--- start of Passage shown ---

Secure Coding with getchar() and Whitespace Padding

525 views Asked by At

This chunk of code is part of a larger project. I tell you this because it is relevant. I'm working on a small (codewise) database to keep track of all my photos. I'm designing it so that I can later extend the program to store the citations in all my papers.

For better or for worse, I've settled on a simple flat file system with fixed width fields. That may not be the most efficient use of memory, and the files sizes get fluffed up, but it has some super advantages: No delimiters so the files easily remain human readable with nice formatting, and easy array access using simple array indexing.

I like the last part particularly because it lays within my skills. One thing about this database is that I need to be able to make a lot of entries FAAAA…ST! The bottleneck emerges in the user input part, not memory, and not disk space, so I'm concentrating on making the input wicked fast and easy.

I've learned that getting user input in C can be a tricky thing. C's string handling library has a lot of functions that can be exploited to generate buffer overflow. So… For this code, I implemented some advice from Robert C. Seacord's Secure Coding in C and C++ Specifically the chapter, "Strings and Buffer Overflows."

Here's a link: http://www.informit.com/articles/article.aspx?p=2036582&seqNum=5

Seacord suggests that using fgets() to process input lines, while possible to do securely, has performance limitations. (I like fast. Don't you?) He further suggests using getchar() instead. That's what I did.

Here's his suggestion for the use of a while loop for using getchar() securely:

while(( (ch = getchar()) != \n) && ch != EOF)

In my code below, I tweak that a touch.

There are several things I need the I/O to do. First, if the input entered is too long, I WANT it to truncate. Even though I'm maybe the only user, I might make a mistake. Second, if the input is shorter than the field width—which is mainly the case—I want to pad that field with spaces to the right.

That's the problem I'm having. More on that in a bit.

--- end of Passage shown ---
--- start of Data ---

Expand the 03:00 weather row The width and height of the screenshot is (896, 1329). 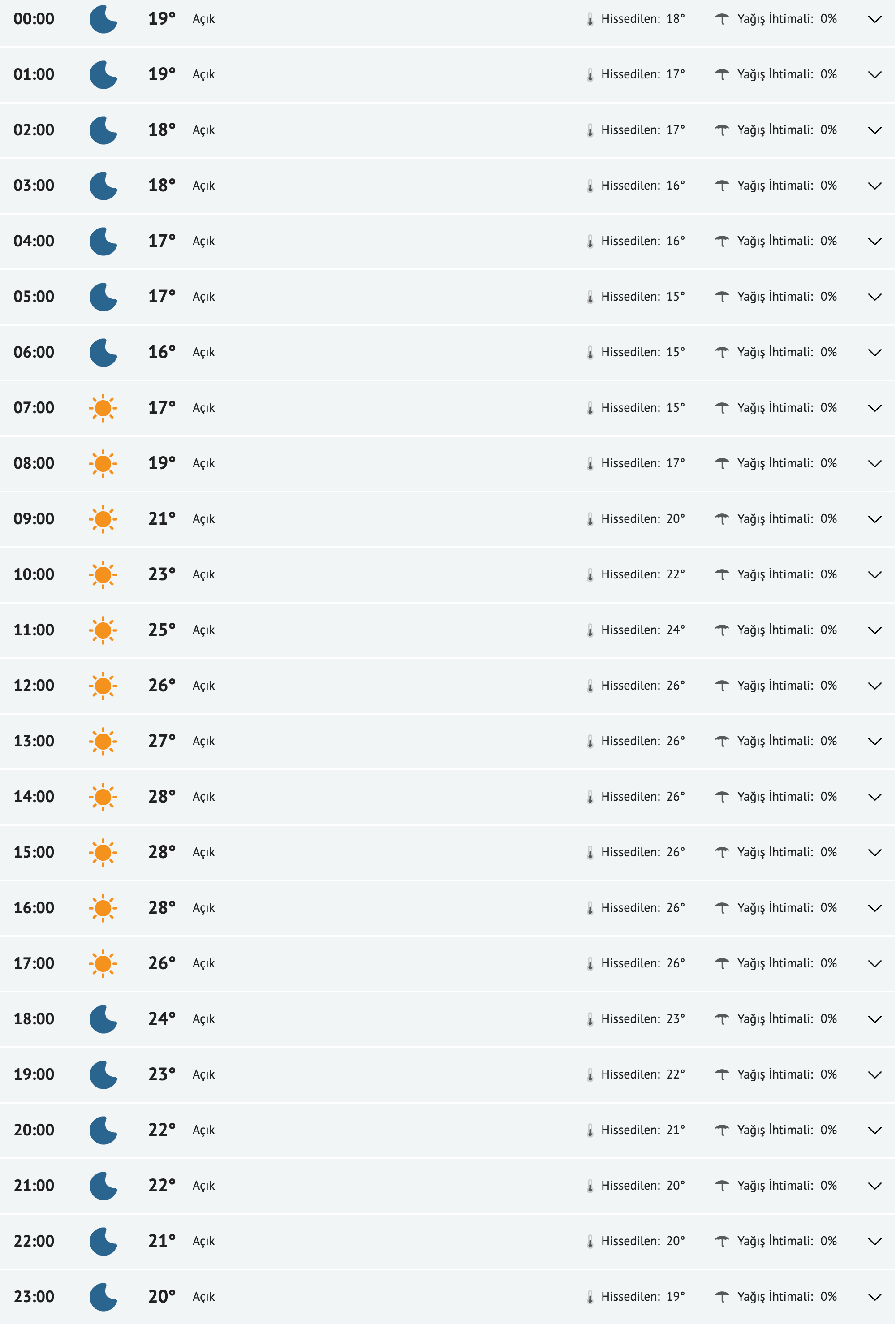(874, 186)
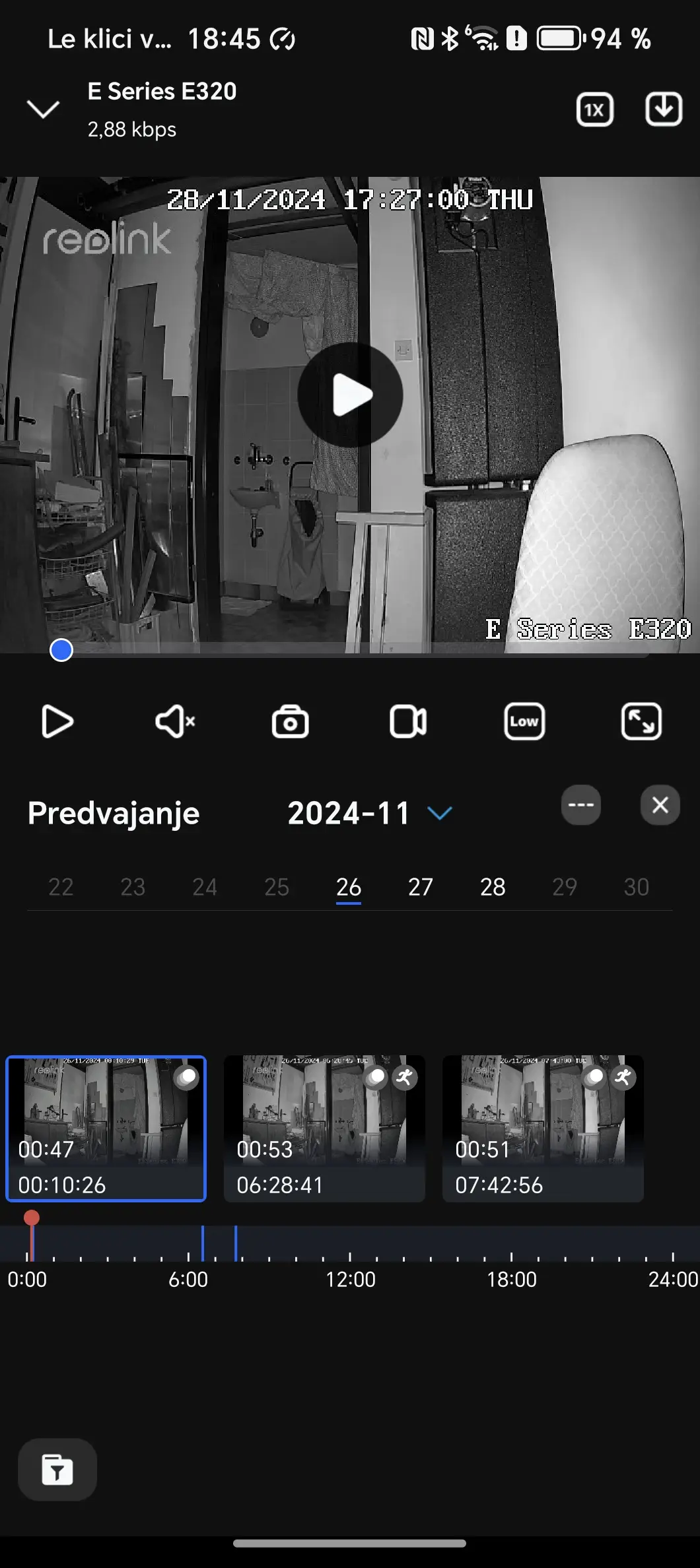Download the recording
Viewport: 700px width, 1568px height.
[663, 109]
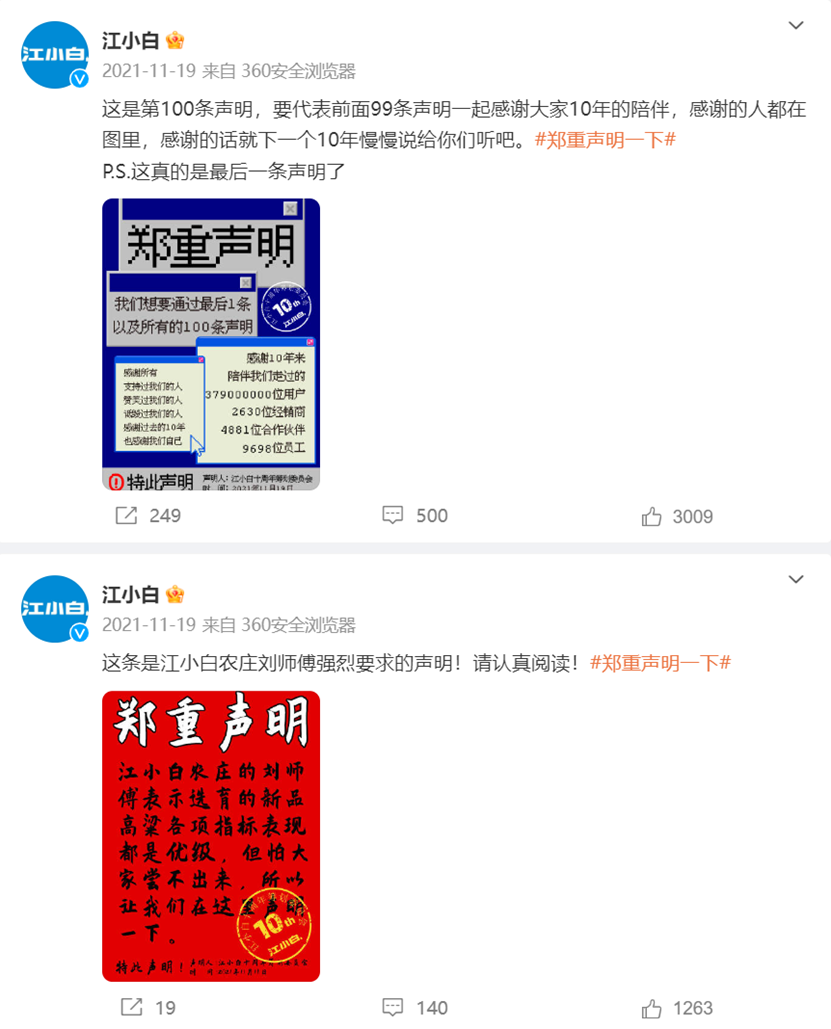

--- end of Data ---

_Things to do_.
A. Summarize the post on getchar() and whitespace padding in two sentences.
B. From the post on getchar() and whitespace padding, list every advantage and every drawback that the author gives for the flat file system with fixed-width fields.
C. Carry on the post about getchar() and whitespace padding past its final sentence.

_Results for each task_.
A. The author is building a small flat-file database with fixed-width fields to track photos and is concentrating on making user input fast and easy, since input is the bottleneck. Following Robert C. Seacord's advice in Secure Coding in C and C++ to use getchar() rather than fgets(), the author wants overlong input truncated and shorter input padded with spaces to the right, and the padding is where the problem arises.

B.
Advantages:
- There are no delimiters, so the files remain human readable with nice formatting.
- Array access is easy using simple array indexing.

Drawbacks:
- It may not be the most efficient use of memory.
- The file sizes get fluffed up.

C.
This whitespace keeps the flatfile clean looking, and, again, makes indexing extremely easy. I need to just hit the "Enter" key and move on to the next entry, sequentially, knowing the computer has formatted the data just the way I want it.

(This is actually a crude implementation E.F. Codd's principle that the data must be shielded from direct access. Everything must be checked, polished, parsed, etc., before it gets into storage. This prevents data corruption.)

In this code, I've cut all that last out because it's just noise, and I get pretty sick of trying to read other people's code who post their whole damn program with all sorts of extraneous stuff instead of just the part that's giving them trouble. At the same time, I like to post a complete program that can just be selected, copied, pasted, saved, and compiled. So I've done that here. I've left in the comments and my little checks which I'll uncomment to make sure everything is as it should be, then comment out again, so this is not the simplest possible code, but what's that famous Einstein quote about too simple?

Anyhow, I know all that is a bit long, but I wanted to sketch out the design principles I was using. You might have a useful critique. I sure as hell could be taking a dumb approach.

The exact problem I have is just how to pad those fields with exactly the right amount of whitespace.

I did figure out a solution. Sort of.

But it seems like a hack to me.

I just suspect there is a more efficient, fast, or elegant way to accomplish what I'm trying to do. The "hack" part is calling a second print function and using the difference between the character count and the maxlength constant to add whitespace after the data. See lines 27-39 for that. It works… But?

Shouldn't I just be able to pad the array directly?

Can't figure it out!

Here's the code:

#include <stdio.h>
#include <stdlib.h>

/** array-ops/5.c
    Template for inputting data from stdin using getchar().
        Sets arraymax to prevent overflow, truncates array if smaller than 
    arraymax, right pads short entries with spaces, and quits gracefully. 
    (Really? You're /sure/ about that last?) */

#define ARRAYMAX 8

int main(int argc, char *argv[])
{
    int ch;
    int count;
    char array[ARRAYMAX];

    ch = getchar();
    count = 0;
    // no overflows, unclosed processes, or extra keystrokes needed
    while(count < ARRAYMAX && ch != '\n' && ch != EOF) {
        array[count++] = ch;

        ch = getchar();
    }

    int diff = (ARRAYMAX - count);
    //printf("count: %d\n", count); // check
    //printf("diff: %d\n", diff); // check again. off-by-one?

    int i;
    for(i = 0; i < count; i++) {
        printf("%c", array[i]);
    }

    int j;
    for(j = 0; j < diff; j++) {
        printf("%s", " ");
    }

    //printf("|\n"); // check, spaces really there?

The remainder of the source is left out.